* _WORK TO COMPLETE_:
Return exactly the lines of the entries that start at the line containing "Heart the comment mentioning ภาค3-4-5-6" and continue to the last line. Omit the pictures.

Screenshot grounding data
+++

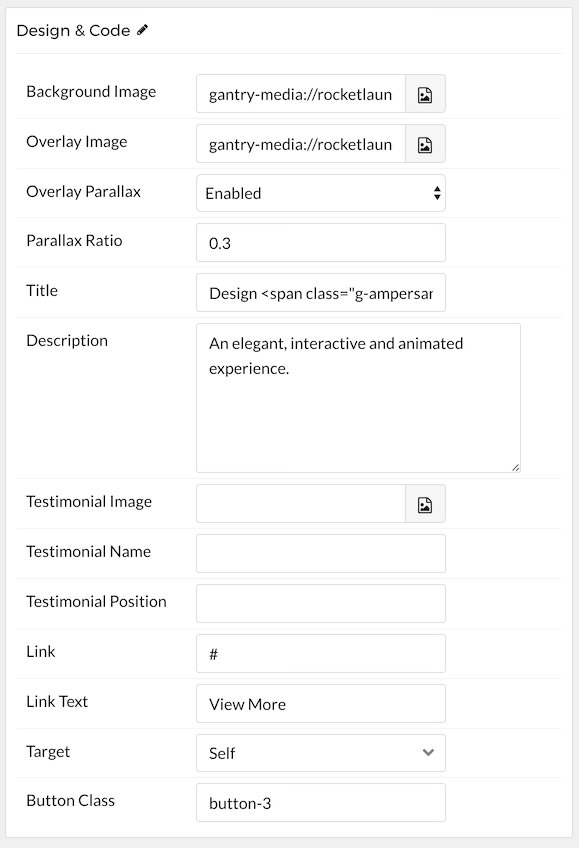
Task: Open image picker for Overlay Image
Action: 425,144

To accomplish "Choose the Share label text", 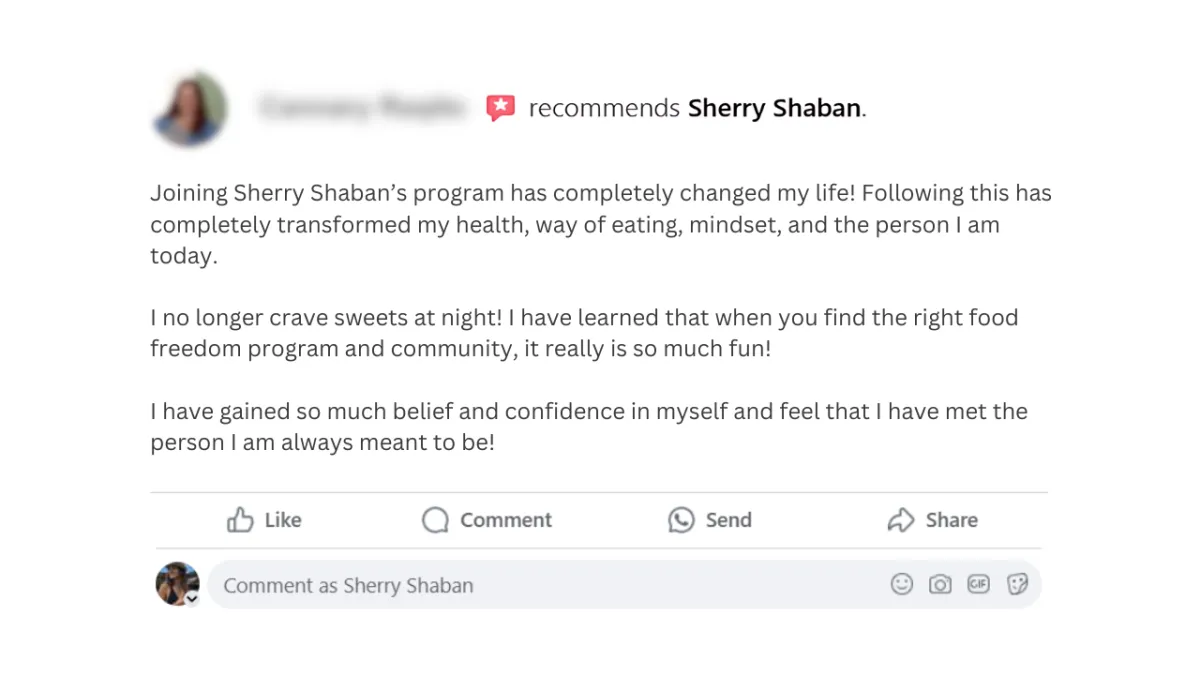I will pyautogui.click(x=952, y=520).
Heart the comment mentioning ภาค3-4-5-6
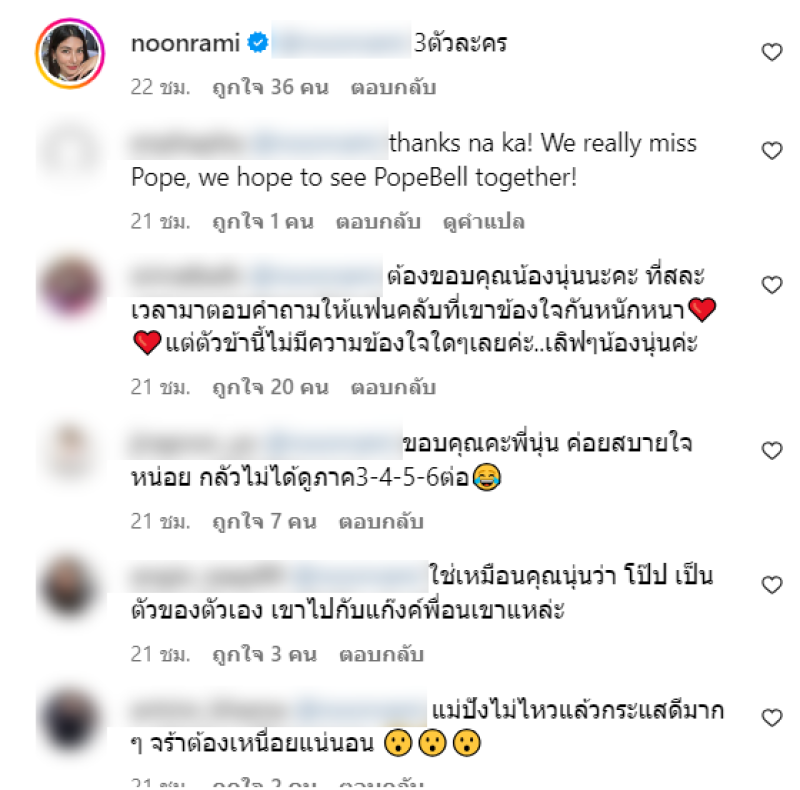This screenshot has height=790, width=800. tap(772, 451)
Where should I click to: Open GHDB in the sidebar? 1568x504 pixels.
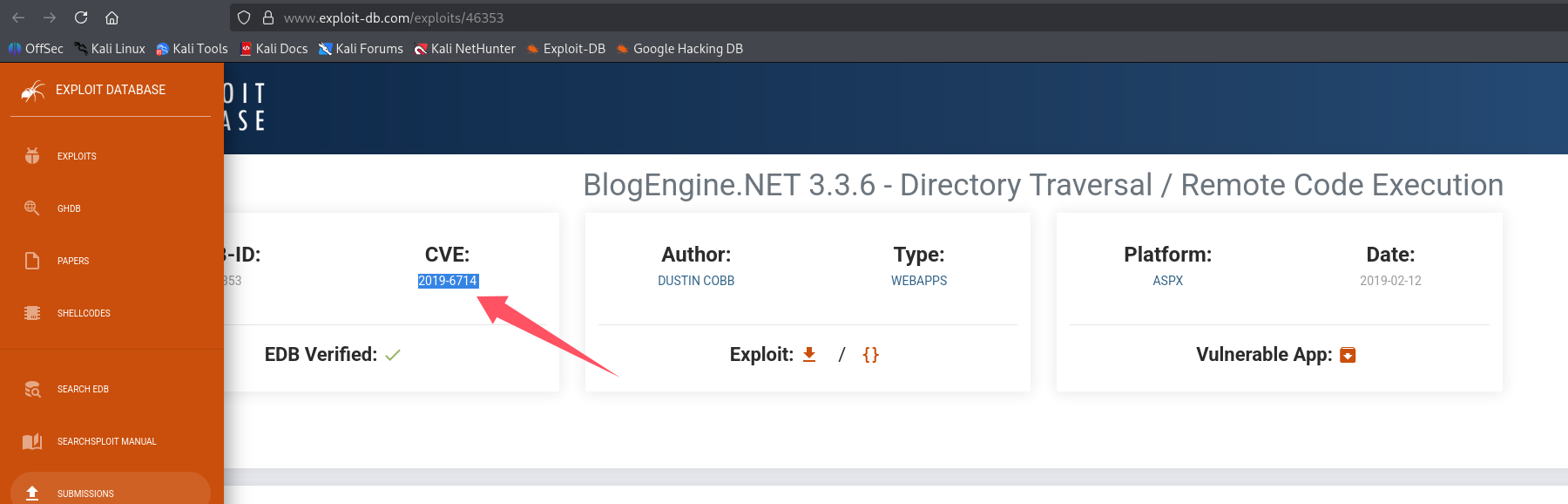[69, 208]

+++

* _RESPONSE AREA_:
Heart the comment mentioning ภาค3-4-5-6
This screenshot has height=790, width=800. tap(772, 451)
Where should I click to: Open GHDB in the sidebar? 1568x504 pixels.
[69, 208]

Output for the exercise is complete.